**Task directions:** Return only the lines of the listing below that run from the line with "Instruction: Click the Edit button" through the line with "Click the Order", both ends included, exactly as written.

**Records shown:**

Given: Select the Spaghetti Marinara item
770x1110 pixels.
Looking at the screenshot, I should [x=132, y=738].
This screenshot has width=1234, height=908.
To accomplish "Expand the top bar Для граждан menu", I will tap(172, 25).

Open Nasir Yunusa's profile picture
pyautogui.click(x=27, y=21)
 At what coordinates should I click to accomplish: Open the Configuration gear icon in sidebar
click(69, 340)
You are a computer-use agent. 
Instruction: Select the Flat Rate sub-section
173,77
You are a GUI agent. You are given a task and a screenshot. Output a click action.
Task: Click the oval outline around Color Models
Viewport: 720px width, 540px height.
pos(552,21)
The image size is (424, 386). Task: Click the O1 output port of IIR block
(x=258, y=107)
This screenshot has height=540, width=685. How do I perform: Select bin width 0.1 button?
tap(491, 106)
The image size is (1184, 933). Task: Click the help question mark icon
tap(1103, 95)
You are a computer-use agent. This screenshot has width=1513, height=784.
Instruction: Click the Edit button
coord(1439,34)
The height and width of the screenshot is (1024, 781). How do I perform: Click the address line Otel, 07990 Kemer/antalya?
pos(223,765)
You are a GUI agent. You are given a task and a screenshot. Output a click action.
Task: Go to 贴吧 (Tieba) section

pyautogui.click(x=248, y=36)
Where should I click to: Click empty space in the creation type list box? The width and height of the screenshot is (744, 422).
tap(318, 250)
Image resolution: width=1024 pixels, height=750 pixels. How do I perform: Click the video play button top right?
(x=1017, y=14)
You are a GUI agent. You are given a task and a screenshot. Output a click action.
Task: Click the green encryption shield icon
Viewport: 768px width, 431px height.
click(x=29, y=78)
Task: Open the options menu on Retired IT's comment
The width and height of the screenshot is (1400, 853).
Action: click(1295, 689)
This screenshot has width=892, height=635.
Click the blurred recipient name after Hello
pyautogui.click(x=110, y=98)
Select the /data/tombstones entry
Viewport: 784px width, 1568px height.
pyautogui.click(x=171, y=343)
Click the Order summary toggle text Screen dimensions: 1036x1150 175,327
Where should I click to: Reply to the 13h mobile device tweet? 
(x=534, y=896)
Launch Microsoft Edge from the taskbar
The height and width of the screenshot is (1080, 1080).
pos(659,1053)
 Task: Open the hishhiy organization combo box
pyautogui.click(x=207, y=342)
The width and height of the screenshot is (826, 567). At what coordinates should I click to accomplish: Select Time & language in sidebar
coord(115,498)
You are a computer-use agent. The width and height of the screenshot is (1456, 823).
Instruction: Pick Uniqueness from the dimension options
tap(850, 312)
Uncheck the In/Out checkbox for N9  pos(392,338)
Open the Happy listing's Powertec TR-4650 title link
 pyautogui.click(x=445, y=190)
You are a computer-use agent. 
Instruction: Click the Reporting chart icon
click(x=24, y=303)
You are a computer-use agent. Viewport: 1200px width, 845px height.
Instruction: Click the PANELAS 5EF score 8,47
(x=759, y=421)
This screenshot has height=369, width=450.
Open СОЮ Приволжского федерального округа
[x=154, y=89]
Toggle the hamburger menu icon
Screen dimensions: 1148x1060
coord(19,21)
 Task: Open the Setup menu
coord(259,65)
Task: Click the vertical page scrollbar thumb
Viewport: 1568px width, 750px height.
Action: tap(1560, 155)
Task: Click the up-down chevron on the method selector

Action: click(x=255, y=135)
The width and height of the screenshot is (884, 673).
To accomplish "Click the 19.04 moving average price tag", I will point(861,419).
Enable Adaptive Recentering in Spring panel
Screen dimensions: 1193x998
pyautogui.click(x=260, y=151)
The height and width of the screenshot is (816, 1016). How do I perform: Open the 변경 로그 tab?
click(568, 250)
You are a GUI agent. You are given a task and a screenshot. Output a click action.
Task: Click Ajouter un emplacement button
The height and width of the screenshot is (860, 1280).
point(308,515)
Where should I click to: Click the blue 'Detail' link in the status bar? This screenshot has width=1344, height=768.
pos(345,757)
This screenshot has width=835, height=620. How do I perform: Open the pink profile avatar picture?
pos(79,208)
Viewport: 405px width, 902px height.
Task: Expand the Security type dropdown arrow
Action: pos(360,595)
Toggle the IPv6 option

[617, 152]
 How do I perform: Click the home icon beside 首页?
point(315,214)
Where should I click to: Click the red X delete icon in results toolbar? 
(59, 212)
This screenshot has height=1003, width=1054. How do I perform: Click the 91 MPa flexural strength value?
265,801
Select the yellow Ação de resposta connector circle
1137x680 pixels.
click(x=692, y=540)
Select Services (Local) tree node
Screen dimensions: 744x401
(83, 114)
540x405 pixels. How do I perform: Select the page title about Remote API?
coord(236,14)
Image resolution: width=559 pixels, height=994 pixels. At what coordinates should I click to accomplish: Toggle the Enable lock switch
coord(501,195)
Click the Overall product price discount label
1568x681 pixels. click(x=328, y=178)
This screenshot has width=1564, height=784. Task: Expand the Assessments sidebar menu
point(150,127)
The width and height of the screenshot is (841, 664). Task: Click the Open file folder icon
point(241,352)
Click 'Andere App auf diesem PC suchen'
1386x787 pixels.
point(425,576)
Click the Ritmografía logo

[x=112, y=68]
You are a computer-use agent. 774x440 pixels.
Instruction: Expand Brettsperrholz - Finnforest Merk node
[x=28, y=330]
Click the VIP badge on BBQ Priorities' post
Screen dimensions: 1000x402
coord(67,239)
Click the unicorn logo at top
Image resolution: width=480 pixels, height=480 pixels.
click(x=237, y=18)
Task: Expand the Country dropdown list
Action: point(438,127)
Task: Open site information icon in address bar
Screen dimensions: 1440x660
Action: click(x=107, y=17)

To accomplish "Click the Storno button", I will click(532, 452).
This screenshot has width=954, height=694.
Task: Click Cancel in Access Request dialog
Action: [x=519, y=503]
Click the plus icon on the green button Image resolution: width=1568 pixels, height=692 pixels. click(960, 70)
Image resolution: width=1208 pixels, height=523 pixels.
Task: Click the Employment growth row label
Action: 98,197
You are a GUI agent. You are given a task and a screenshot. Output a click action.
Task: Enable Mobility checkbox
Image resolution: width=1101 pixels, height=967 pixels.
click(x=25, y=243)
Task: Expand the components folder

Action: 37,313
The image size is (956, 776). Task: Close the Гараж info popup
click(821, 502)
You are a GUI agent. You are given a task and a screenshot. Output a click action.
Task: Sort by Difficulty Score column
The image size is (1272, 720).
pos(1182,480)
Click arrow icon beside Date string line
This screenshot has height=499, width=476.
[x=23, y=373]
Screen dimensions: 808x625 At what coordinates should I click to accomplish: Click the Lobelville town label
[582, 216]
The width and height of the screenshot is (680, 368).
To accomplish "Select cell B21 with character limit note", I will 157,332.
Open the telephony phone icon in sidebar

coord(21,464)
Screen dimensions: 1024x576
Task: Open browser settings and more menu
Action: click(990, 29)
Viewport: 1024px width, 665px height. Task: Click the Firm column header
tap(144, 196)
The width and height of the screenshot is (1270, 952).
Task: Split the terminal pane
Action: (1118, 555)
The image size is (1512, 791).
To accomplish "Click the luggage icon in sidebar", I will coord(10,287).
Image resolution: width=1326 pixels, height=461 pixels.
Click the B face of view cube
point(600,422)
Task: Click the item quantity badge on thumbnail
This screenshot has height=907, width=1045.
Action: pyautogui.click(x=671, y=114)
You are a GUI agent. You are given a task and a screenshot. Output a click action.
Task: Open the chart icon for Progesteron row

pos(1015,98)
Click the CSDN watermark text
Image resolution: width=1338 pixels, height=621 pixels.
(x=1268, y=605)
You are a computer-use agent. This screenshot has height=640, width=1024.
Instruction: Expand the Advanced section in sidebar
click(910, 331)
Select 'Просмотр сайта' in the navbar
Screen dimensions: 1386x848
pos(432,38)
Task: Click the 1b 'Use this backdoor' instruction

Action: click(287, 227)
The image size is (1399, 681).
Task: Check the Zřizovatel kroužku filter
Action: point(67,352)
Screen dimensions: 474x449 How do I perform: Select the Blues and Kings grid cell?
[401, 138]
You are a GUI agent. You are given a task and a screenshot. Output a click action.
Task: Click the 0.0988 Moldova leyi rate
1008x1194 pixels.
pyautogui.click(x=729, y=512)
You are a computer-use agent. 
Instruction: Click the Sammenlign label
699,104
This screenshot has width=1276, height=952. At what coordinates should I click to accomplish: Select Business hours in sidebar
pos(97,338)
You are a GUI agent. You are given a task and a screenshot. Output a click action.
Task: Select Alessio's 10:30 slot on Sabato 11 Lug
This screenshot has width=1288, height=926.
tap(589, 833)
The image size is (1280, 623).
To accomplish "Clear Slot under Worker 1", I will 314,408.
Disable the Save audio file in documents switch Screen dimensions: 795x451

**Your solution:**
Instruction: Click the Edit button
coord(1439,34)
The height and width of the screenshot is (1024, 781). How do I perform: Click the address line Otel, 07990 Kemer/antalya?
pos(223,765)
You are a GUI agent. You are given a task and a screenshot. Output a click action.
Task: Go to 贴吧 (Tieba) section

pyautogui.click(x=248, y=36)
Where should I click to: Click empty space in the creation type list box? The width and height of the screenshot is (744, 422).
tap(318, 250)
Image resolution: width=1024 pixels, height=750 pixels. How do I perform: Click the video play button top right?
(x=1017, y=14)
You are a GUI agent. You are given a task and a screenshot. Output a click action.
Task: Click the green encryption shield icon
Viewport: 768px width, 431px height.
click(x=29, y=78)
Task: Open the options menu on Retired IT's comment
The width and height of the screenshot is (1400, 853).
Action: click(1295, 689)
This screenshot has width=892, height=635.
Click the blurred recipient name after Hello
pyautogui.click(x=110, y=98)
Select the /data/tombstones entry
Viewport: 784px width, 1568px height.
pyautogui.click(x=171, y=343)
Click the Order summary toggle text Screen dimensions: 1036x1150 175,327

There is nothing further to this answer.